─── Data for the task ───
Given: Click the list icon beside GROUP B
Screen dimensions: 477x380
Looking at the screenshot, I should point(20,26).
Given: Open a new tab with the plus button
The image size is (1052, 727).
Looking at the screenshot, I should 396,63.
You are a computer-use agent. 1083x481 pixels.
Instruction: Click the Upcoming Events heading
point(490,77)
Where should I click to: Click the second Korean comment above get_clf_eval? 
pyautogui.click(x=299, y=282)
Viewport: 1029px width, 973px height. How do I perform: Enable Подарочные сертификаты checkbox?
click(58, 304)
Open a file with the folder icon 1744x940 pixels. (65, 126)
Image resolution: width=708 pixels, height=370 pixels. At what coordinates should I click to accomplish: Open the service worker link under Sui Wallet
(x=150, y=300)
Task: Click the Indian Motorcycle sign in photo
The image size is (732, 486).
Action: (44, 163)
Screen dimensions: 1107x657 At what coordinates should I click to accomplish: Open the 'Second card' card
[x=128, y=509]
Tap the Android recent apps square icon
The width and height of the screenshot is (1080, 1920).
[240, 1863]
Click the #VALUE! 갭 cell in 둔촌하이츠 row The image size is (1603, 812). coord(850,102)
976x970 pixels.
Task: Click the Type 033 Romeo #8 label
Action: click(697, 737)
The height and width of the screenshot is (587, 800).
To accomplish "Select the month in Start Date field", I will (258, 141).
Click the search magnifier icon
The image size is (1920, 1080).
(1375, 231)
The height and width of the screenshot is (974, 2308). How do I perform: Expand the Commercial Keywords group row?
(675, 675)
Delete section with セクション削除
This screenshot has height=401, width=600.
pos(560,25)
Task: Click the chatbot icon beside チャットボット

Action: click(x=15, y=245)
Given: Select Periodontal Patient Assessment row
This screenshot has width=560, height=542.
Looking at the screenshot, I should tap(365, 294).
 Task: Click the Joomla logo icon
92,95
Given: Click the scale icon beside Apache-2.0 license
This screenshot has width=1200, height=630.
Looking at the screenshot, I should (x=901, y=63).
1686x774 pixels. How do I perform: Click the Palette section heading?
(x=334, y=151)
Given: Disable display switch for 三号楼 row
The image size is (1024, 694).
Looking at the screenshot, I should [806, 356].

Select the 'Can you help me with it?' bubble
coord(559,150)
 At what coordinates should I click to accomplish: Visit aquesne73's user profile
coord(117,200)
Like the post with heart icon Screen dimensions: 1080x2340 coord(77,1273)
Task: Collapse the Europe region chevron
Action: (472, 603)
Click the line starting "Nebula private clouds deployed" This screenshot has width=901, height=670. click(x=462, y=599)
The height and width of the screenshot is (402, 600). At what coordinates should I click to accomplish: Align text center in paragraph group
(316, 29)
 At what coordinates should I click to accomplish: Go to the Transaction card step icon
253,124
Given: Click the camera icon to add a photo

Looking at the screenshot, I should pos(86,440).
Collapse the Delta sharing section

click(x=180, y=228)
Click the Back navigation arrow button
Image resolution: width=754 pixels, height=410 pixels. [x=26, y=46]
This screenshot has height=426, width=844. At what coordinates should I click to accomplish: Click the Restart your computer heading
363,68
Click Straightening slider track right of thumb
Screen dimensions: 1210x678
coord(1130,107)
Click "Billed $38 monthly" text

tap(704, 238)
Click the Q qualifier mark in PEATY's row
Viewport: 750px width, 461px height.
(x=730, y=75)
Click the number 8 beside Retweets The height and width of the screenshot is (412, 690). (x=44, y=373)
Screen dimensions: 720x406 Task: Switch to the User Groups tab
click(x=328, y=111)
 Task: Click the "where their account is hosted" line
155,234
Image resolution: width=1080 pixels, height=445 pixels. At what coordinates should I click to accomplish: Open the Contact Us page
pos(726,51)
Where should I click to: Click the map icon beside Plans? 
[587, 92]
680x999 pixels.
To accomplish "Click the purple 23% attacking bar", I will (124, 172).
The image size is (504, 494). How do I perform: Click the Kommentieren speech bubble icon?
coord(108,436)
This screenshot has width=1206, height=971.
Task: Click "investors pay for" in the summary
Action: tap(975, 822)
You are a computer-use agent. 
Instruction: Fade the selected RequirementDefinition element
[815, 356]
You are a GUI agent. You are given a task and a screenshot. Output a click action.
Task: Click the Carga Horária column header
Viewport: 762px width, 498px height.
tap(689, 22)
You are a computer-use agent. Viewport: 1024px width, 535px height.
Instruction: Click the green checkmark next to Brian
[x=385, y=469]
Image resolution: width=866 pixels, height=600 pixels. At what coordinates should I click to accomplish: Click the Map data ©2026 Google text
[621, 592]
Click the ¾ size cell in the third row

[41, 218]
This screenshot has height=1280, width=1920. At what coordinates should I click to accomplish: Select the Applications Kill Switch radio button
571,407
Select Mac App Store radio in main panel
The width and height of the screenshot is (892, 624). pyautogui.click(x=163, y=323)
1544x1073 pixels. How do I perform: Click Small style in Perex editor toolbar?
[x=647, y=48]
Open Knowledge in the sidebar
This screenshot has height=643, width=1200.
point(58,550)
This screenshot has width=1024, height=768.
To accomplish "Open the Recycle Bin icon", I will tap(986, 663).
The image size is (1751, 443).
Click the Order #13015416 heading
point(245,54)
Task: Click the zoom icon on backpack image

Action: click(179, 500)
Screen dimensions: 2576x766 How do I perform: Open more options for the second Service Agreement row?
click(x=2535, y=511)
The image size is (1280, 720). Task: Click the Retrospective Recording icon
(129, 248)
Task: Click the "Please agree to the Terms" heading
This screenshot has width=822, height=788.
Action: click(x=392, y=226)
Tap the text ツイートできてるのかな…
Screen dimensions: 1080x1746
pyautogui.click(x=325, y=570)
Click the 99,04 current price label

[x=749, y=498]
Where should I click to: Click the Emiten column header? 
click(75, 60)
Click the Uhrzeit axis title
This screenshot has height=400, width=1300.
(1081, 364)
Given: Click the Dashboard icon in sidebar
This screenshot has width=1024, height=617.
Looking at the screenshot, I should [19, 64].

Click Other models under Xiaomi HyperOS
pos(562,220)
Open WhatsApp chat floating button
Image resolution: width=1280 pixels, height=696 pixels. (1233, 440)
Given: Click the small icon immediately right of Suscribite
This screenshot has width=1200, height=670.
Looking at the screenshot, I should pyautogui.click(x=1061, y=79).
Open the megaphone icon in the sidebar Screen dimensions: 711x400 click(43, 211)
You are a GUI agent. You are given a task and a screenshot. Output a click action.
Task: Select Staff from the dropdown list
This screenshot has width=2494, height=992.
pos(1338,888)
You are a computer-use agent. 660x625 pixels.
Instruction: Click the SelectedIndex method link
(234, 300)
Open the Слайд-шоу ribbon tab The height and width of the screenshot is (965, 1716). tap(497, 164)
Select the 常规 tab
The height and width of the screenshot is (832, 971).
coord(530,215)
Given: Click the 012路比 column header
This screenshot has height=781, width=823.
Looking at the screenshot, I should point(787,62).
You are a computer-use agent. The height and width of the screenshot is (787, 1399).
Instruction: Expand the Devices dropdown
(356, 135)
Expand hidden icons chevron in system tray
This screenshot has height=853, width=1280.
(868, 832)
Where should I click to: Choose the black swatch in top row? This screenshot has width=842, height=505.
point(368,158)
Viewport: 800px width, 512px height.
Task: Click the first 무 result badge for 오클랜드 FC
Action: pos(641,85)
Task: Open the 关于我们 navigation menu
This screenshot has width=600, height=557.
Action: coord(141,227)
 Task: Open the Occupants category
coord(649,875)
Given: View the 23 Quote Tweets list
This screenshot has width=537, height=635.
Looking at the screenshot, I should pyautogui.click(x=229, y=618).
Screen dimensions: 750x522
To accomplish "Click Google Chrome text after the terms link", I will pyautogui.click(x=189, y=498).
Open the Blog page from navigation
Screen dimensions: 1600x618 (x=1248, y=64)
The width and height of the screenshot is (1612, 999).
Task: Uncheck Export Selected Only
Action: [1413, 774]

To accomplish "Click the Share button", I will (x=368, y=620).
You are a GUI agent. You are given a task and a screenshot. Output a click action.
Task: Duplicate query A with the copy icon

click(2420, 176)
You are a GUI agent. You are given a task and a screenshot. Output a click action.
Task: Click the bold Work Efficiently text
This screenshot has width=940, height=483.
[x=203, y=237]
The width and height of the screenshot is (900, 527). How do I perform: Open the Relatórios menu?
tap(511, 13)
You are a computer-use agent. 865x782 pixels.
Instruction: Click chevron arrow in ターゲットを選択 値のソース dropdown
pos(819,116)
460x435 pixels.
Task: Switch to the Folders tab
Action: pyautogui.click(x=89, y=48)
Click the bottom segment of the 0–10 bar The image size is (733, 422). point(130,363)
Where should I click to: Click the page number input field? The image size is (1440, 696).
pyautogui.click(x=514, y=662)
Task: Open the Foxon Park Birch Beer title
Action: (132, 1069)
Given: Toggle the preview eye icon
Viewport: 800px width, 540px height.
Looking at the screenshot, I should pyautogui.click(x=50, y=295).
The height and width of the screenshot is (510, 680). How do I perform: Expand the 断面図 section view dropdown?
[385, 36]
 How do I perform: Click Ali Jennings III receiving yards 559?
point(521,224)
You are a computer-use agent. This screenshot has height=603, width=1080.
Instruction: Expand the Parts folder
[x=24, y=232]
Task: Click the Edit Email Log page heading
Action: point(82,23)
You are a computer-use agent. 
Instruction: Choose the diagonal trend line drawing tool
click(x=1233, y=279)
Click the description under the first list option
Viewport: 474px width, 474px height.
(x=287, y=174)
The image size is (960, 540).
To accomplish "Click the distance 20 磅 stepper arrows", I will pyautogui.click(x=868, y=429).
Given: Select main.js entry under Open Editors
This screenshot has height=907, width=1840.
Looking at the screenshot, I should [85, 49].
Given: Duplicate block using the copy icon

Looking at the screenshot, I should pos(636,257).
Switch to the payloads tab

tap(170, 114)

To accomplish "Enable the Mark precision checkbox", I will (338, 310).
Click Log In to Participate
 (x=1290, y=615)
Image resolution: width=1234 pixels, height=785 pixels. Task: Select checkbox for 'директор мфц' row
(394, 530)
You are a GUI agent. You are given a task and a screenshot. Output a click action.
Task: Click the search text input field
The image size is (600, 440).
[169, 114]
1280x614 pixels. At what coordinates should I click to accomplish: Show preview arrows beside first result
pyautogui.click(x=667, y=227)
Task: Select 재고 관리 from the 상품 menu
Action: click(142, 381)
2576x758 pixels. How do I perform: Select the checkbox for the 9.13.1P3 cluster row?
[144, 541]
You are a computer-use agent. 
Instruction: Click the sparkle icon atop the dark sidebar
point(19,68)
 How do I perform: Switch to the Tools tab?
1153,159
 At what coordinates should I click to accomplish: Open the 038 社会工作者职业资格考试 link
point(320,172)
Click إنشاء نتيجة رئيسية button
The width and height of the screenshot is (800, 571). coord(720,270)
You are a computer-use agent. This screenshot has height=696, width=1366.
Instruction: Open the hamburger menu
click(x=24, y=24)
───
> _Problem requirements_
Where does the string "right" occur in the listing above? Return every line that contains it.

> _Response box_
Click Straightening slider track right of thumb
Given: Click the small icon immediately right of Suscribite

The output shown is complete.